Tarefa proposta 1: No texto sobre o recurso, resuma em poucas frases o parágrafo que começa por «A interpretação dos artigos 334.º», sem perder os factos principais.
Tarefa proposta 2: Retome o texto sobre o recurso a partir do ponto em que termina.

Texto fornecido:
○ ○ ○ ○
9.ª Em conclusão, à luz do quadro legal vigente, não restam dúvidas de que a Recorrente não é parte legítima na presente acção, não podendo ser, de modo algum, responsabilizada e/ou condenada a qualquer pagamento peticionado pelo Autor.
10.ª Assim, a aqui recorrente não pode estar de acordo com o douto tribunal, sendo inquestionável que o tribunal interpretou e aplicou de forma errónea e contra legem as normas que fundamentam a sua decisão nos presentes autos.
Nestes termos, e nos demais de Direito que Vossas Excelências não deixarão de doutamente suprir, deverá ser concedido provimento ao presente recurso e, em consequência, ser a sentença ora proferida revogada, e em consequência, ser a Ré/Recorrente N... absolvida in totum do pedido formulado pelo A., Tudo, como é de Direito e de SÃ JUSTIÇA!”.
9. – O autor contra-alegou, concluindo:
A interpretação dos artigos 334.º do C.T. e 481.º, n.º 2 do C.S.C. no sentido de excluir a responsabilidade solidária da Recorrente, com diminuição das garantias do Recorrido, pelo simples facto de aquela, enquanto sociedade dominante da entidade patronal do Recorrido, ter sede noutro Estado-Membro, por comparação a uma sociedade, com sede em Portugal, que exerce o controlo e que é responsável com o empregador pelos créditos dos trabalhadores emergentes de contrato de trabalho, ou da sua violação ou cessação, vencidos há mais de três meses, nos termos do art. 334.º do C.T. estabeleceria uma diferenciação entre as sociedades que seria violadora do princípio da igualdade, sem fundamento material bastante, não só violando o princípio da igualdade previsto no art. 13.º da CRP, como também o princípio da não discriminação em razão da nacionalidade, constante do art. 18.º do TFUE. Termos em que, face ao exposto, deve ser negado provimento ao recurso, devendo, por isso, manter-se na íntegra a douta sentença posta em crise, por não lhe dever ser feito qualquer reparo, COMO É DE JUSTIÇA!”.
10. - O M. Público, junto deste Tribunal, não emitiu parecer nos termos que antecedem.
11. - Corridos os vistos legais, cumpre apreciar e decidir.

II. - Fundamentação de facto
1. - Na 1.ª instância foi proferida decisão sobre a matéria de facto que aqui damos por reproduzida, por não impugnada e atento o particular objecto do recurso.

III. – Fundamentação de direito
1. - Atento o disposto nos artigos 635.º, n.º 4 e 639.º, n.ºs 1 e 2, ambos do Código de Processo Civil (CPC), aplicáveis por força do artigo 1.º, n.º 2, alínea a) e artigo 87.º do Código de Processo do Trabalho (CPT), e salvo questões de conhecimento oficioso, o objecto do recurso está delimitado pelas conclusões dos recorrentes, supra transcritas.
○ ○ ○ ○
Dados fornecidos:
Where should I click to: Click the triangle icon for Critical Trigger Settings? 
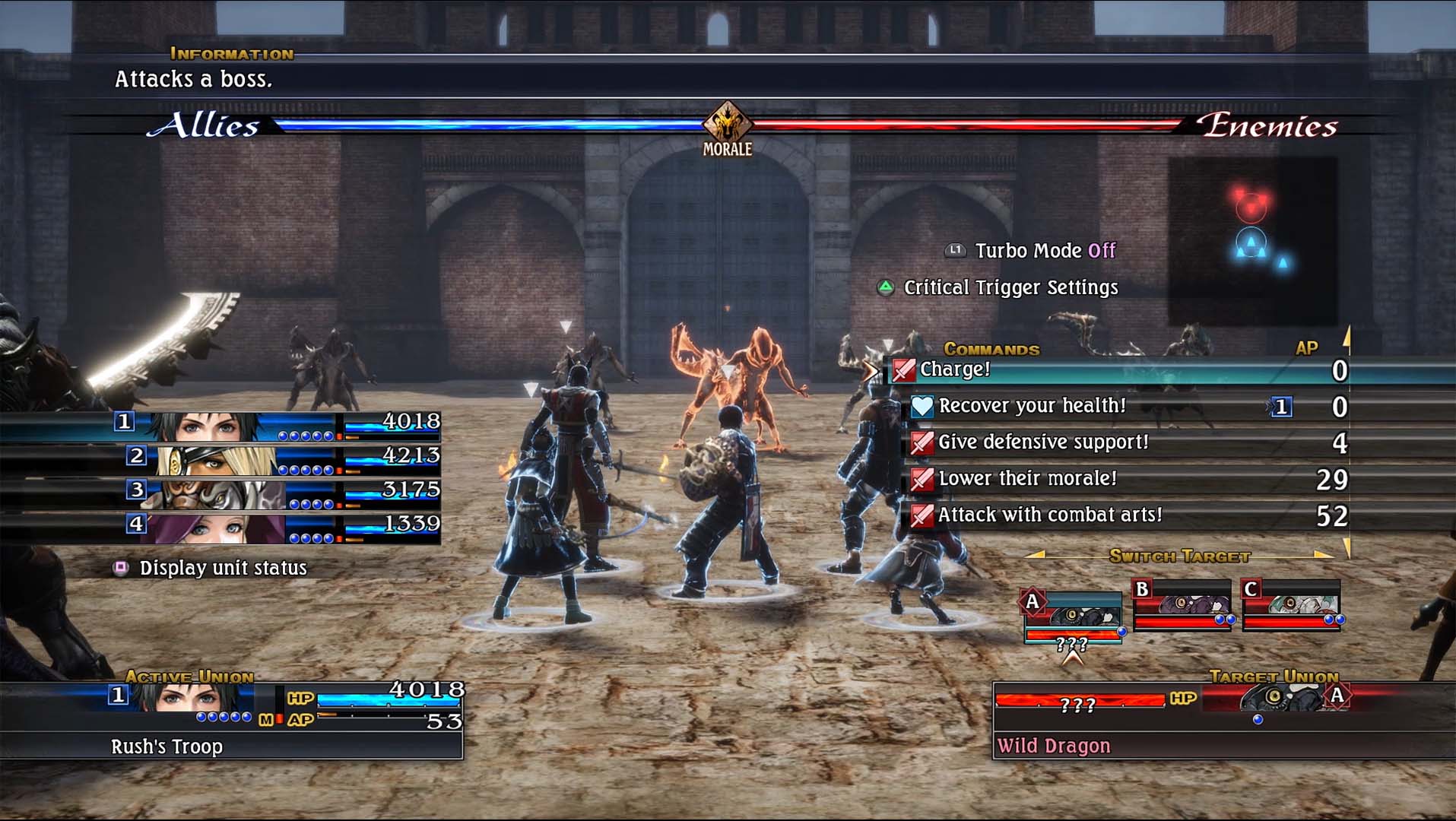pos(886,287)
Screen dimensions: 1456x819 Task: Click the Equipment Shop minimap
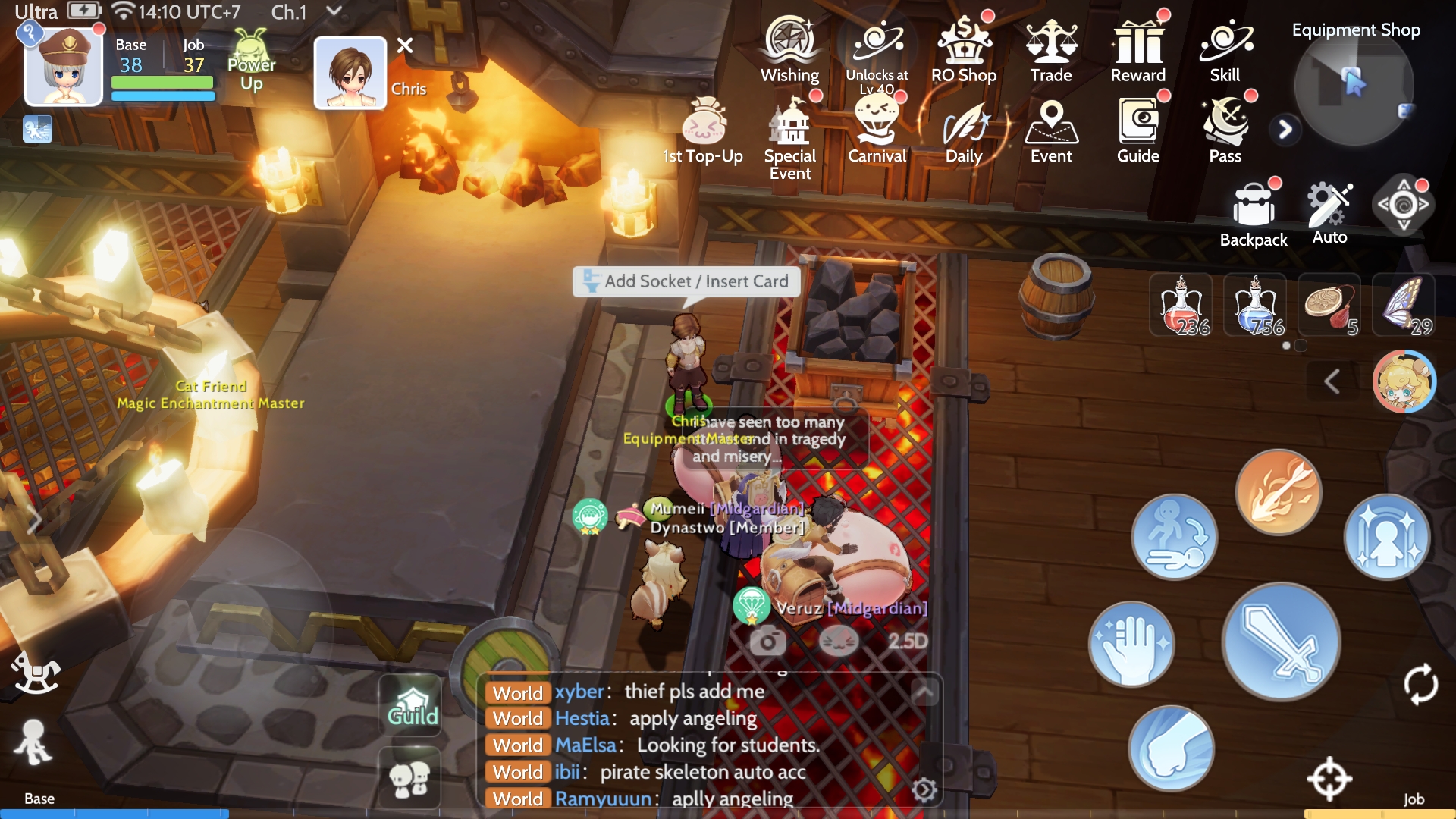pyautogui.click(x=1354, y=87)
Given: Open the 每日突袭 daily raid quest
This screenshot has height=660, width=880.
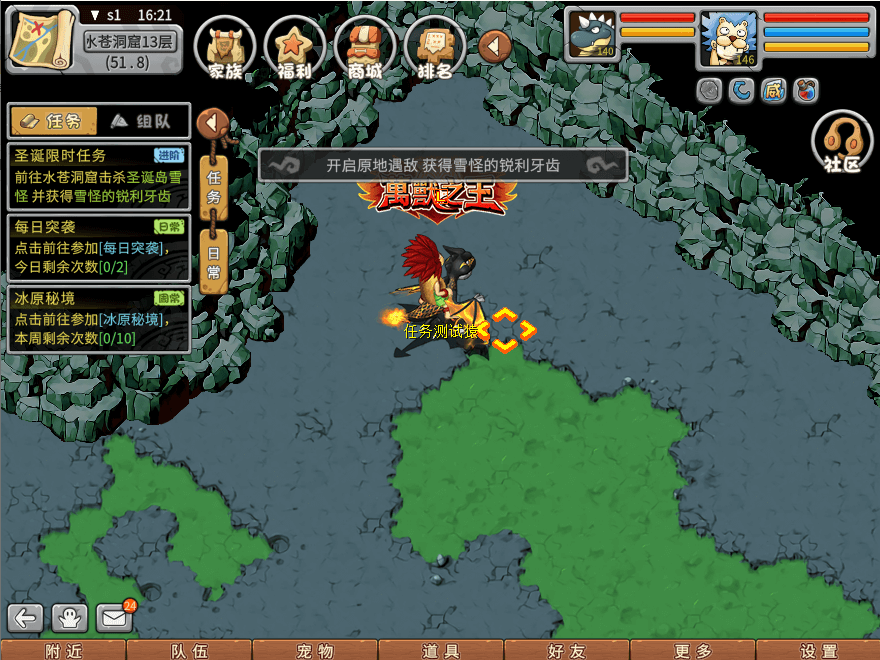Looking at the screenshot, I should point(98,247).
○ ○ ○ ○
Resultado da tarefa 1: O autor defende que não se pode ler o artigo 334.º do C.T. e o artigo 481.º, n.º 2 do C.S.C. de modo a afastar a responsabilidade solidária da Recorrente só porque esta tem sede noutro Estado-Membro. A Recorrente é a sociedade dominante da entidade patronal do Recorrido, e essa leitura diminuiria as garantias do Recorrido. Criaria também, sem fundamento bastante, uma diferença face a uma sociedade dominante com sede em Portugal. Essa sociedade responde com o empregador pelos créditos laborais vencidos há mais de três meses. Tal diferença violaria o princípio da igualdade (art. 13.º da CRP) e o da não discriminação em razão da nacionalidade (art. 18.º do TFUE). Por isso, o autor pede que se negue provimento ao recurso e que a sentença se mantenha na íntegra.

Resultado da tarefa 2:
Mas essa delimitação é precedida de uma outra, qual seja a do reexame de questões já submetidas à apreciação do tribunal recorrido, isto é, o tribunal de recurso não pode criar decisões sobre matéria nova, matéria não submetida ao exame do tribunal de que se recorre.
2.Objecto do recurso:
- Da não responsabilidade solidária da ré recorrente, nos presentes autos, por inaplicabilidade do disposto no artigo 334.º Código do Trabalho (CT), conjugado com o disposto no artigo 481.º do Código das Sociedades Comerciais (CSC).
3. - Da inaplicabilidade do disposto no artigo 334.º do CT, conjugado com o disposto no artigo 481.º do CSC.
3.1. – Sobre este particular objecto do recurso, a Mma Juiz consignou na sentença recorrida:
“(…), o que importa é decidir se se verificam os requisitos da referida responsabilidade solidária, se a ré N..., tendo sede no Luxemburgo pode ainda assim, ser responsabilizada pelo pagamento e se a responsabilidade das rés, a existir, é restrita aos créditos vencidos três meses antes da propositura da acção.
Dispõe o art. 334º do Código do Trabalho que “Por crédito emergente de contrato de trabalho, ou da sua violação ou cessação, vencido há mais de três meses, respondem solidariamente o empregador e sociedade que com este se encontre em relação de participações recíprocas, de domínio ou de grupo, nos termos previstos nos arts. 481º e seguintes do Código das Sociedades Comerciais.”
As relações de participações recíprocas estão definidas no art. 485º, as relações de domínio estão previstas pelo art. 486º e as relações de grupo estão previstas no art. 488º e 489º, todos do Código das Sociedades Comerciais.
As rés reconheceram, tal como se deixou provado, que fazem parte de um grupo estruturado de empresas liderado pela ré N..., subsumindo-se as suas relações ao disposto pelo art. 488º do Código das Sociedades Comerciais.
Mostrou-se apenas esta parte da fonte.